• [Required actions]:
- 1) Reproduce word for word the part of the Pollacat Springs account that opens with the words containing "Over the course" and closes with "we’ve developed here.".
- 2) List every phrase that the Pollacat Springs account sets inside single quotation marks.
- 3) Answer these questions from the Pollacat Springs account:
(a) Why is the reservoir placed at one of the highest points?
(b) At what age is the dairy farmer planning to retire?
(c) In what city did the battery farm explosion Anthony described take place?

• [Text section]:
....

Over the course of our research, we have made several visits to the Pollacat Springs GWS in Roscommon as we have been elaborating on the history and schematics of the scheme to inform the work we’ve developed here.
On this visit, we toured the pump house and reservoir for the scheme. The reservoir was built as the ‘interconnector for the 3 schemes’ as a way of securing 100% funding (rather than 80%) for DBO upgrades. Roscommon is not known for its hills but the reservoir is placed at one of the highest points in order to use gravity to distribute the water through the network. From that height the horizon stretched far into the distance, encompassing four or five counties. Anthony, the caretaker of Pollacat, could name and talk about all the houses and farms we could see. He pointed to a house and field where a tractor was spreading slurry. He was one of the last dairy farmers in the area. He had about 80 cows but was 60 and planning to retire at 62. The smell of the slurry was particularly noxious.
GWS have existed alongside and with agriculture, shaping and sometimes dominating the mechanics of drinking water provision. While we’ve noted these agricultural connections repeatedly, they are not the only infrastructure making its mark on the landscape. On this visit, our apprehension of the landscape was marked by energy infrastructures. As we drove around Roscommon we passed a number of handmade posters warning about ‘toxic battery farms’. We asked Anthony about these and he told us there was a proposal to build a ‘battery farm’ in Roscommon. He had attended a recent public consultation and wanted more information on the risks involved. He told us about a case in Duisberg, Germany, where one of these battery farms had exploded and released toxic chemicals. These battery farms are only the latest site of contestation in the expanding energy infrastructure networks located across rural Ireland that are required to harness, store and circulate ‘green’ energy.

....

Collection entries

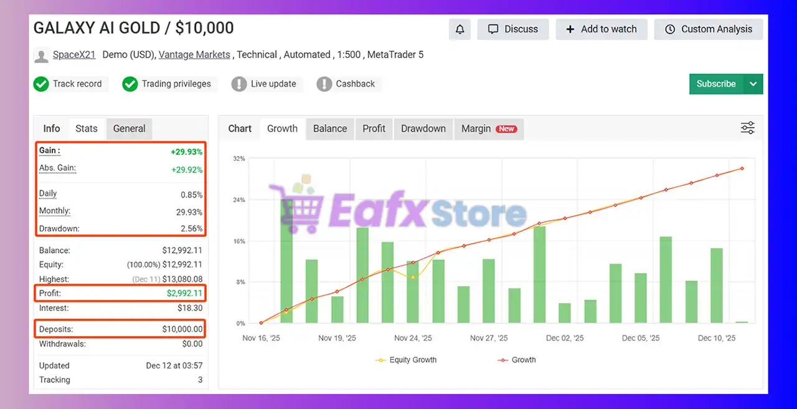Image resolution: width=797 pixels, height=409 pixels.
Task: Toggle Equity Growth legend series
Action: pyautogui.click(x=406, y=360)
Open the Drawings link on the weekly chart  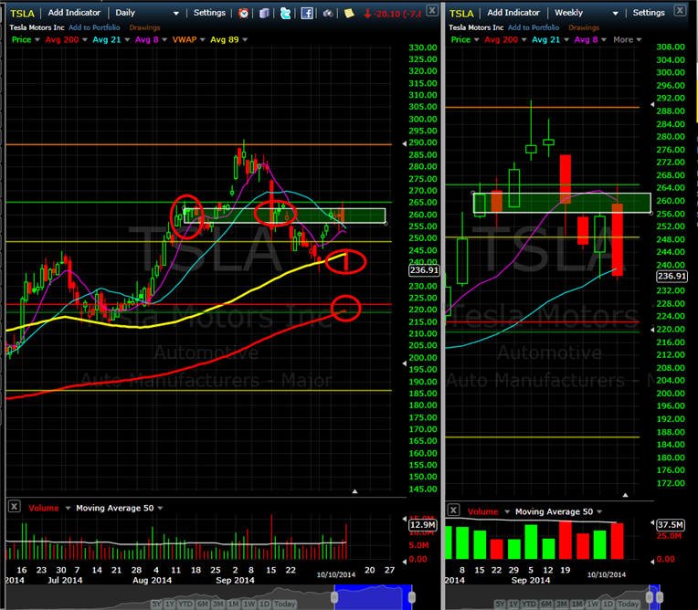point(584,27)

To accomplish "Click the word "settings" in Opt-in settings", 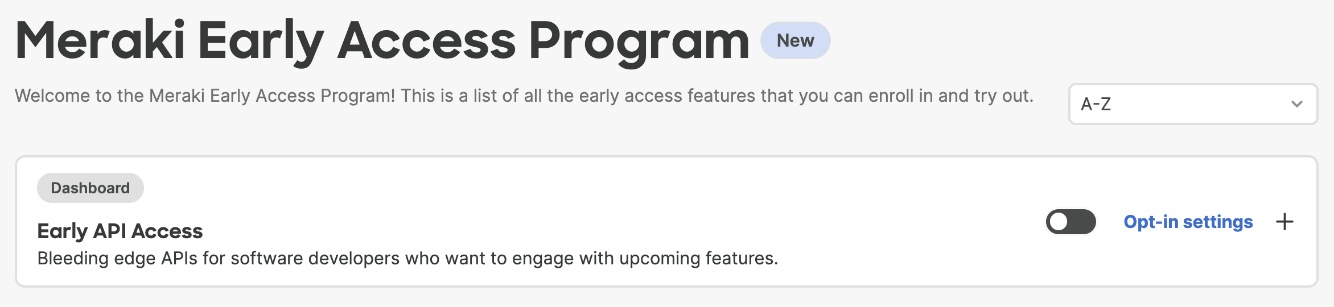I will click(x=1218, y=222).
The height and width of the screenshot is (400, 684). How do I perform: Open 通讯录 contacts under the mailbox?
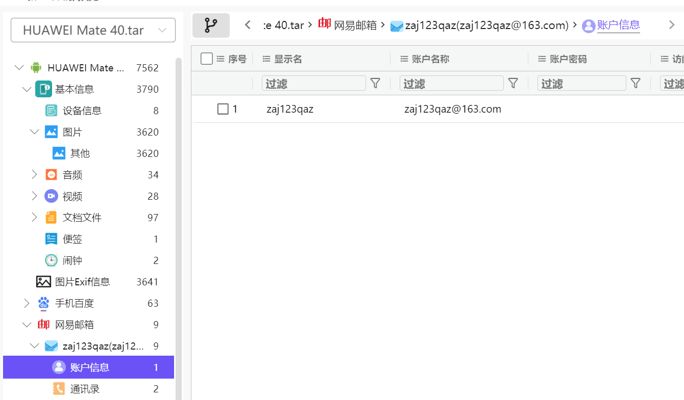tap(85, 389)
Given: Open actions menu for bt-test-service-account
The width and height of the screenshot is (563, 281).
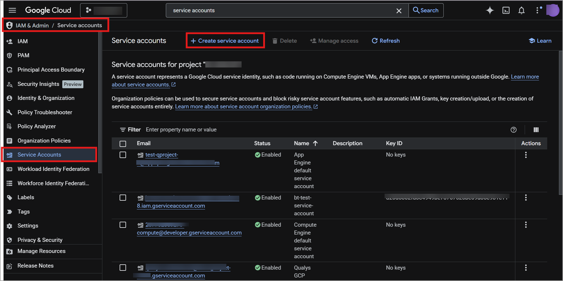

....

• [Answers per task]:
- 1)
Over the course of our research, we have made several visits to the Pollacat Springs GWS in Roscommon as we have been elaborating on the history and schematics of the scheme to inform the work we’ve developed here.

- 2)
'interconnector for the 3 schemes'
'toxic battery farms'
'battery farm'
'green'

- 3)
(a) To use gravity to distribute the water through the network.
(b) 62.
(c) Duisberg, Germany.